Yu Yuan – A Visit to the Impressively Restored Classical Chinese Garden in Downtown Shanghai
September 11, 2019
Located within a close proximity to The Bund, Yu Yuan (豫园), also known as Yu Garden, is the only fully restored classical Chinese garden in Shanghai. Yu Yuan was first established in 1559 as the private garden of Pan Yun Duan, a government official in the Ming Dynasty. Subsequently, the garden was inherited by Zhang Zhao Lin, the husband of Pan Yun Duan’s grand-daughter, and then passed on to different owners. In 1982, Yu Garden was listed as an important national relic protection unit.
Yu Yuan features six scenic areas namely, the Sansui Hall, the Wanhua Chamber, the Dianchun Hall, the Huijing Hall, the Yuhua Hall, and the Inner Garden. Each scenic area boasts its own unique sights and is separated from each other by dragon walls with undulating grey-tiled ridges, each terminating in a dragon’s head. The entire complex is beautifully made up of all the different elements that a classical Chinese garden should have. From traditional Chinese architecture, sculptures and carvings, to pavilions, lotus ponds, rockeries, bridges and dragon walls, you can admire the beauty and grandeur of Yu Yuan from different corners of the garden.
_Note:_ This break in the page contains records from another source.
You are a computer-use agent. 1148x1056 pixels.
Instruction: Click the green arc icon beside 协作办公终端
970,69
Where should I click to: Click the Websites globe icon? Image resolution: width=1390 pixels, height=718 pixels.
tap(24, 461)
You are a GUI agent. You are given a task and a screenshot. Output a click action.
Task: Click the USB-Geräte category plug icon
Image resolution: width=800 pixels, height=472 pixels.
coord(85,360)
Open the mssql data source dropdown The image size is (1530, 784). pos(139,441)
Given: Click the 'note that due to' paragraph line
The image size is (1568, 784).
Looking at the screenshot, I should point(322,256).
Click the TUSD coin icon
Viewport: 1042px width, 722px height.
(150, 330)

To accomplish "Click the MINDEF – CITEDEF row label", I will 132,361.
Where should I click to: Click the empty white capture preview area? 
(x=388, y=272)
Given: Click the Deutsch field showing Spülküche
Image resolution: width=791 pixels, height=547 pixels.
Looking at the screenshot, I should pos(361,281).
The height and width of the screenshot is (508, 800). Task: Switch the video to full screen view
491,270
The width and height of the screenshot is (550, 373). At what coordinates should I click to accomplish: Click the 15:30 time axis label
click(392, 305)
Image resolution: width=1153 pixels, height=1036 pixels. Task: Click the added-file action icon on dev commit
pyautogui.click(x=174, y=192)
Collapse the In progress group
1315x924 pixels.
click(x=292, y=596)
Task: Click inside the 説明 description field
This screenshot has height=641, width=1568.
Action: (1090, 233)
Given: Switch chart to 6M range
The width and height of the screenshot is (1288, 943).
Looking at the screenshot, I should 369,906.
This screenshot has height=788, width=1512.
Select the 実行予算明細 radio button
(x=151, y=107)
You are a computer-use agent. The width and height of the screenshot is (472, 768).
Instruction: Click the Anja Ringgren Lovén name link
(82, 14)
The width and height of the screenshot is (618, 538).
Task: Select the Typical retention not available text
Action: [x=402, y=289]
Upon leaving Yu Yuan, you’ll come across the Huxinting Pavilion and Nine-turning Bridge. The former is a tea house that sits in the middle of the lake. It’s very relaxing to enjoy a cup of tea here. The latter, on the other hand, is an 18-metres long bridge which zigzags across the lake. At every turn, you get a different view of the area.
Feeling exhausted and hungry after your visit to Yu Yuan? Don’t worry! The nearby Yu Yuan Bazaar houses hundreds of shops selling everything from silk, arts and crafts, antiques, souvenirs, to local street food, light bites, hearty Chinese cuisine, and more. I recommend trying the Tang Bao (汤包), a huge soup-filled dumpling with crab roe. You can drink the soup with a straw and eat the rest of the dumpling after that. The savoury glutinous rice ball is another noteworthy dish. The ones stuffed with minced crab and crab roe are amazing.
If you’re up for more sightseeing after satisfying your hungry bellies, you can check out the City God Temple (城隍庙) which is just a stone’s throw away. This Taoist temple, first built during the Yongle era of the Ming Dynasty, has a history of 600 years old.
Although Yu Yuan is super touristic, I still enjoyed visiting the garden. Perhaps, you’d like to avoid the weekends just to get more ‘breathing space’ at the Yu Yuan Bazaar.
Address: No. 137 Anren Street, Huangpu District, Shanghai
Direction by Subway:
Take Subway Line 10 and get off at Yu Yuan Station. It is just one stop from Nanjing Road to Yu Garden.
Direction by Bus:
Take Bus 11, 26, 64, 66, 736, 920, 926, or 930 and alight at Xinbeimen Station. You’ll have to walk along Anren Street to reach Yu Garden. The Shanghai Sightseeing Bus Line 1 also brings you to Yu Garden.
Opening Hours: March to October 8.30am to 5.30pm. November to February 8.30am to 5pm.
Admission Fee: April to October 40 yuan per person. November to March 30 yuan per person.